Tasks for this exercise
1. Using the hearing order, answer these:
(a) Which rule contains the provisions declared invalid?
(b) On what date was the order done and ordered?
(c) Who signed it as Hearing Officer?
2. Translate this sentence from the hearing order into Spanish: "The provisions of the second paragraph of Rule 13A-1.02(3), Florida Administrative Code, are hereby declared to be an invalid exercise of delegated legislative authority."

Document text
--

The provisions of the second paragraph of Rule 13A-1.02(3), Florida Administrative Code, are hereby declared to be an invalid exercise of delegated legislative authority.
DONE AND ORDERED in Tallahassee, Leon County, Florida, this 27th day of April, 1979.
G. STEVEN PFEIFFER Hearing Officer
Division of Administrative Hearings Oakland Building
2009 Apalachee Parkway
Tallahassee, Florida 32301
(904) 488-9675
COPIES FURNISHED:
C. Gary Williams, Esq. Dubose, Ausley, Esq. Post Office Box 391 Tallahassee, FL 32302
Talbot D'Alemberte, Esq. Donald Middlebrooks, Esq. 1400 Southeast First National
Bank Building Miami, FL 33131
Jerome H. Shevin, Esq. First Federal Building 30th Floor
One Southeast Third Avenue Miami, FL 33131
Edwin E. Strickland, Esq.

--

Data supplied
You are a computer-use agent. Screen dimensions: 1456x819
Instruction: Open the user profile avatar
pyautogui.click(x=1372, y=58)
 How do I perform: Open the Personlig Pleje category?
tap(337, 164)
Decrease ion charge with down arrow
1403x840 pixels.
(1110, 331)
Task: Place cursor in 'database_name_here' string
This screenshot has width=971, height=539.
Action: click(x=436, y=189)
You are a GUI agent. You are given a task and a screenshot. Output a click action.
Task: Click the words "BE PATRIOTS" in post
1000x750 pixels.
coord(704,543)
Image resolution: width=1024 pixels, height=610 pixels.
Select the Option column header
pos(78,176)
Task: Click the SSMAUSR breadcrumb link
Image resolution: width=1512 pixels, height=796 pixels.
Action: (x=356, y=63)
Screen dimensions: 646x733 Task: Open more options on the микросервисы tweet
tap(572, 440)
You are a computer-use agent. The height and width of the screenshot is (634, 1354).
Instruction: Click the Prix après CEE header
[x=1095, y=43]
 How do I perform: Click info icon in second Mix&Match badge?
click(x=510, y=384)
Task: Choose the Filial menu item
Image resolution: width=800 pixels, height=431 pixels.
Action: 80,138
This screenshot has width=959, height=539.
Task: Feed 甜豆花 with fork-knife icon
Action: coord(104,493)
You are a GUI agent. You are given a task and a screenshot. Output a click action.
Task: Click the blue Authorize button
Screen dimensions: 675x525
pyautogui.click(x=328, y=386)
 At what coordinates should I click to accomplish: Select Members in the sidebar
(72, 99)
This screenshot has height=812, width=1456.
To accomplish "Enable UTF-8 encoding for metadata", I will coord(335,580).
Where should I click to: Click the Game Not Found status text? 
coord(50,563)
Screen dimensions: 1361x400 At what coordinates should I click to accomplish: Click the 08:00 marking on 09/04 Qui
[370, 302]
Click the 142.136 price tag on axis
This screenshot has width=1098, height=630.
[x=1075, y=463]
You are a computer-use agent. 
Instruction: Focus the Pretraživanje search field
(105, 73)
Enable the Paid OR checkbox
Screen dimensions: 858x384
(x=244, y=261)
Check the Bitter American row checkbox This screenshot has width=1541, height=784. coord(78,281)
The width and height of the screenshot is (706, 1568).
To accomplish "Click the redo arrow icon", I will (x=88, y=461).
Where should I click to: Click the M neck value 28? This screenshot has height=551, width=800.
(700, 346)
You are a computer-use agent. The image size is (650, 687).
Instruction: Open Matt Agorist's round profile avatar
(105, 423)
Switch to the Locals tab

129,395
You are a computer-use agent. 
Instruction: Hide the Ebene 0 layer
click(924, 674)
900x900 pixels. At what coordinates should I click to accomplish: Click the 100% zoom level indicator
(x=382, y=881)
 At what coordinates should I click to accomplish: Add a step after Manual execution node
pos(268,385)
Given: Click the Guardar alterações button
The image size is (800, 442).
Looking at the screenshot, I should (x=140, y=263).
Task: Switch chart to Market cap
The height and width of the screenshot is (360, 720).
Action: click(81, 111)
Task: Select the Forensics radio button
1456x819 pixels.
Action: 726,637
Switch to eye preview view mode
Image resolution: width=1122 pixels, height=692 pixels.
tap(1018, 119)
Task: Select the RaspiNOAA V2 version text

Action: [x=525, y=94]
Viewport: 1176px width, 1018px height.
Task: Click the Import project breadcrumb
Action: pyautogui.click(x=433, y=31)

--

Outputs for the tasks
1.
(a) The second paragraph of Rule 13A-1.02(3), Florida Administrative Code.
(b) The 27th day of April, 1979.
(c) G. Steven Pfeiffer.

2. Por la presente se declara que las disposiciones del segundo párrafo de la Regla 13A-1.02(3) del Código Administrativo de Florida constituyen un ejercicio inválido de la autoridad legislativa delegada.